## Passage shown:
START

2. BACKGROUND TO CREATION OF EMBODIMENT OF PRESENT DISCLOSURE
Next, before describing the embodiments of the present disclosure, the background to the creation of the embodiments of the present disclosure by the inventors of the present invention will be described.
With the miniaturization of the light-emitting element EL, the display apparatus 10 is required to reduce the layout size of the drive circuit in consideration of the withstand voltage and the characteristic variation range required for various transistors in the drive circuit of the pixel 20. However, there is a limit to reducing the size of the transistors included in the drive circuit while satisfying the desired withstand voltage, and thus there is also a limit to reducing the layout size of the moving circuit. In particular, when an OLED is used as the light-emitting element EL, a high voltage is applied to drive the OLED, and a high withstand voltage is required for the drive transistor Tr1, thus there is a limit to reducing the layout size of the drive transistor Tr1.
Thus, in view of such a situation, the inventors of the present disclosure have created the embodiments of the present disclosure described below. In the embodiments of the present disclosure, by configuring some transistors included in the drive circuit as thin film transistors (TFT) provided in a wiring layer stacked on a semiconductor substrate, a layout size of the drive circuit can be reduced, and eventually, the display apparatus 10 can be downsized. Hereinafter, details of such embodiments of the present disclosure will be described in order.
3. FIRST EMBODIMENT
3.1 Detailed Structure
First, a detailed structure of the pixel 20 according to a first embodiment of the present disclosure will be described with reference to FIGS. 3 and 4. FIG. 3 is a schematic diagram illustrating an example of a sectional configuration of the pixel 20 according to the present embodiment, and it specifically corresponds to a section formed when a stack structure of the pixel 20 is cut along a stacking direction. FIG. 4 is a schematic diagram illustrating an example of a planar configuration of the pixel 20 according to the present embodiment, and it specifically corresponds to a section formed when the pixel 20 is cut along each line segment (line A-A′, line B-B′, line C-C′, line D-D′, line E-E′, and line F-F′) illustrated in FIG. 3. The pixel 20 having the configuration illustrated in FIGS. 3 and 4 has the circuit configuration illustrated in FIG. 2 described above.

END

(Data items)
START

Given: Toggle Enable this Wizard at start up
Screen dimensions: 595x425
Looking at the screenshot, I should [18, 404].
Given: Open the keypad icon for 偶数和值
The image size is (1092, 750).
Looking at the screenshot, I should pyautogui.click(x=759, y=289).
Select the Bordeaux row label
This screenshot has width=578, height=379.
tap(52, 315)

END

## Given task 1:
Retype the text from the display circuit passage, starting at "Thus, in view" and ending at "described in order.".
## Given task 2:
In the display circuit passage, what are some transistors in the drive circuit configured as in the embodiments of the present disclosure?

## Correct response 1:
Thus, in view of such a situation, the inventors of the present disclosure have created the embodiments of the present disclosure described below. In the embodiments of the present disclosure, by configuring some transistors included in the drive circuit as thin film transistors (TFT) provided in a wiring layer stacked on a semiconductor substrate, a layout size of the drive circuit can be reduced, and eventually, the display apparatus 10 can be downsized. Hereinafter, details of such embodiments of the present disclosure will be described in order.

## Correct response 2:
Thin film transistors (TFT) provided in a wiring layer stacked on a semiconductor substrate.